At your high dose, that 825 dose, you had a nice margin of benefit versus the pirfenidone reference arm on efficacy. Get the conclusion there. On the safety side, at this point, is the conclusion that you are better or more tolerable than pirfenidone or kind of in line with pirfenidone where we kind of draw the line there?

Eric Elenko
Co-founder and President, PureTech Health

Yeah. What we had done, and this is pretty typical for PureTech, we like to keep things intellectually honest. While the data was all blinded, before we had the readout, we actually defined what are the key gastrointestinal adverse events. We defined these based on talking to key opinion leaders, community physicians, just really kind of doing market research. A few GI adverse events kind of rose to the top. The most prominent one is nausea. Nausea in this context is often used as a catch-all for people who say, "I'm nauseous," meaning I just don't feel well. There's something wrong, GI upset. That was probably the most important. In the pirfenidone arm, we saw, I believe it was about 27%. We're about 20.3% with the 825. That was good.

We were looking for about a 25% difference, relative difference to be meaningful. We were very happy. Across these predefined GI adverse events, through most of them, we actually trended in a favorable direction. We do recognize, though, and want to be clear that, of course, when you're taking 20% of something and there are like 60-something people in that arm, you get to pretty small numbers in these various arms. We do recognize that the number of adverse events on an absolute number are relatively small. As a percentage, you look and, yeah, it looks pretty good. That's why our overall conclusion with regards to these key GI adverse events was that it was actually favorable tolerability overall.

Faisal Khurshid
Equity Research Director, Leerink Partners

Got it. So basically, your chemical tweak let you dose your drug at a close to the same per mg basis.

Eric Elenko
Co-founder and President, PureTech Health

A higher exposure.

Faisal Khurshid
Equity Research Director, Leerink Partners

Yes. You're getting better efficacy with at least as good safety.

Eric Elenko
Co-founder and President, PureTech Health

Right. We're not sacrificing. Exactly. That's very well said.

Faisal Khurshid
Equity Research Director, Leerink Partners

I think some investors were a little bit confused on the lower dose. Because the lower dose, from a pharmacology perspective, I guess the idea was AUC equivalent, lower Cmax. People were thinking that should be just safer pirfenidone, like in line on efficacy, better on safety. It performed a little bit differently than kind of that ingoing expectation that some people had. Could you just kind of briefly explain how we should think about that? I get that it doesn't matter as much given you have something that's better, but just to kind of explain it.

Eric Elenko
Co-founder and President, PureTech Health

Yeah, I'm happy to give a few thoughts. I think you said it very well. At the end of the day, we're really, first of all, focused on that 825 dose because that's the dose that showed the greater efficacy and really kind of what we're most concerned about. The 550 dose clearly showed that it had a decline in FVC that was different than placebo. We saw a dose response, and we actually wanted to see a dose response. Ideally, that's important clinically, and it's also important from a regulatory point of view. If you look at, I would say there's FVC, and we also had our key secondary, which, by the way, we met both our primary and our key secondary. Our key secondary that we had predefined was FVC % predicted.

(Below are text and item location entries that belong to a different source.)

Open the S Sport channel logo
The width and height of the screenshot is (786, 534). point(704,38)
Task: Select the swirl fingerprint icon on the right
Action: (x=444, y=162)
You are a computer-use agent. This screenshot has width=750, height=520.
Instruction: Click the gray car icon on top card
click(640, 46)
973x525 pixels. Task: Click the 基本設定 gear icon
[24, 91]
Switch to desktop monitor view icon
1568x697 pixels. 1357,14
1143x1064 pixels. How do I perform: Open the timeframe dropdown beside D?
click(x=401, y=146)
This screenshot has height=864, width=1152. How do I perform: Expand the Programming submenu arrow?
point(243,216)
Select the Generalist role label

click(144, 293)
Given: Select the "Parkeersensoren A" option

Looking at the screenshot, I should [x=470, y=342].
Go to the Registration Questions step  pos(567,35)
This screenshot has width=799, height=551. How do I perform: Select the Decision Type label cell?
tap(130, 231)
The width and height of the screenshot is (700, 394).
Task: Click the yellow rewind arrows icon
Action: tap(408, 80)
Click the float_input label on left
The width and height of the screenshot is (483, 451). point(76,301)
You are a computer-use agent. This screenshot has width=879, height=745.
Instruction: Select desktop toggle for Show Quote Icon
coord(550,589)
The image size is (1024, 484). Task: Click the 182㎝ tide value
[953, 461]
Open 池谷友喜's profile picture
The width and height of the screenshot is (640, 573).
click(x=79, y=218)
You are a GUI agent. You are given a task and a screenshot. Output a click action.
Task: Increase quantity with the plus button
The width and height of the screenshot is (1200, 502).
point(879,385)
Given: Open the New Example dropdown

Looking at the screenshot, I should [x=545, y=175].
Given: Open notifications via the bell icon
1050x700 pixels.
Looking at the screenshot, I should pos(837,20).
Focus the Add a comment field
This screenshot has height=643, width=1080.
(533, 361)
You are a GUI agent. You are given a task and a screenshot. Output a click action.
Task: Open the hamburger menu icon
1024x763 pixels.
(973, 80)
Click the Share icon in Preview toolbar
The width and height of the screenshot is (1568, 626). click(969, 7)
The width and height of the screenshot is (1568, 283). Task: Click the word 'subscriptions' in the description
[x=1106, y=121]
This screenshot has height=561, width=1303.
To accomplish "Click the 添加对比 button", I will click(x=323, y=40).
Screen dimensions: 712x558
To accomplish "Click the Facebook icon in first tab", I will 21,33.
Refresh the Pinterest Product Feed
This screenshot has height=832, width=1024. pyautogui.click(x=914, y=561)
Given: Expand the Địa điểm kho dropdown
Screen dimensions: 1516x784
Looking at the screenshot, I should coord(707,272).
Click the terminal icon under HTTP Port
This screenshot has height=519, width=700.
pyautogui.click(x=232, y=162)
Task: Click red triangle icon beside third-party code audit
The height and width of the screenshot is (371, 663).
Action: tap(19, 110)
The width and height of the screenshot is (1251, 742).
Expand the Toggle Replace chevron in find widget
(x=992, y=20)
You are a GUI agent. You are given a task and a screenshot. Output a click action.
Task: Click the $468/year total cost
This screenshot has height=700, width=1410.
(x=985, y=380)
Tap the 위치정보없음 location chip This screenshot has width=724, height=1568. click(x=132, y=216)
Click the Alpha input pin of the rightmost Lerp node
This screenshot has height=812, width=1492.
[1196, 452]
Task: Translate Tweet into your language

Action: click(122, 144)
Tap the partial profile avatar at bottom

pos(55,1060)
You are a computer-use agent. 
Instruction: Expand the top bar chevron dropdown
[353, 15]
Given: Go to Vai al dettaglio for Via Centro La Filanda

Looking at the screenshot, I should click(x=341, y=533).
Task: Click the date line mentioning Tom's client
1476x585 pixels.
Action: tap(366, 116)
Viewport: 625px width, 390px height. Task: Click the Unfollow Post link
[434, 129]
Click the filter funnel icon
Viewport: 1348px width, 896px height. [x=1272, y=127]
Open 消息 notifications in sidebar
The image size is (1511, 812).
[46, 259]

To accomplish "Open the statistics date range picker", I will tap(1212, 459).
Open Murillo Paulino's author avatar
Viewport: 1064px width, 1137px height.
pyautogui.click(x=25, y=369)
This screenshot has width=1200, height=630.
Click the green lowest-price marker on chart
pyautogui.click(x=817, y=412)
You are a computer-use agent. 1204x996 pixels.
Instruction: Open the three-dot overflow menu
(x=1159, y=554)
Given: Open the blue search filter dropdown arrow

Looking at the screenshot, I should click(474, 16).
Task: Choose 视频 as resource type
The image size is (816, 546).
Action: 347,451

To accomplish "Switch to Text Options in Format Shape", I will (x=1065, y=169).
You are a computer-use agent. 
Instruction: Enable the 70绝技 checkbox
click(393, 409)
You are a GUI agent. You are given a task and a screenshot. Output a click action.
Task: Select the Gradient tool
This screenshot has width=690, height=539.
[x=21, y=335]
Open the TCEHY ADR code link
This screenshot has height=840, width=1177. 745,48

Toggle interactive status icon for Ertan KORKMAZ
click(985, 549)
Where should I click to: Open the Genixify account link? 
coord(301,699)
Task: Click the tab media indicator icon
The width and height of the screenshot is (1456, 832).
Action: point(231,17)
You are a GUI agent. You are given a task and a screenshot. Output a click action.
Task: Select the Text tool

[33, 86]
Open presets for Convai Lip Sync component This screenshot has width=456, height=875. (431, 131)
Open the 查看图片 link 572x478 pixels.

The difference between FVC percent predicted or FVC PP and FVC is that FVC PP is relative change and takes into account someone's physical characteristics. So height, age, gender, right? A 6-foot-7 man will have inherently more lung capacity than a 5-foot-8 80-year-old woman. But a 1% change in FVC PP will then give greater amounts of FVC differences. I say if you look at the FVC PP, the 550 looked not quite the same as pirfenidone, but a little more similar, which suggests maybe that measure was smoothing out some of the differences.

Faisal Khurshid
Equity Research Director, Leerink Partners

Interesting. Yeah, complicated disease. Bro, I want to come to you on this one. So when people think about PureTech, they think about Karuna, KarXT, that amazing success that you had. And then the question is, what can be the next Karuna? What can be the next KarXT? I think you're sitting on some interesting data now here. I want to ask, how are you thinking about the future of this program? Obviously, with KarXT, you put that into Karuna. You had that as a Founded Entity. You collected economics along the way. What does the path forward from a corporate structure perspective look like for this asset?

Bharatt Chowrira
CEO, PureTech Health

Yeah, so deupirfenidone, based on the phase II-B data, we are quite bullish on the prospects. Assuming we're able to confirm these data in a phase III study, we should have pretty significant in terms of overall patient impact. Because again, stabilizing the lung function is a big deal. When you talk to the key opinion leaders, and we have talked to a number of them, that's the part that they really, really get excited about. Because that can have real benefit for these patients, and it could translate into longevity and life expectancy. Stabilizing someone's lung function once they're diagnosed with IPF to mimic what a healthy older adult who does not have IPF is actually going to be a huge deal.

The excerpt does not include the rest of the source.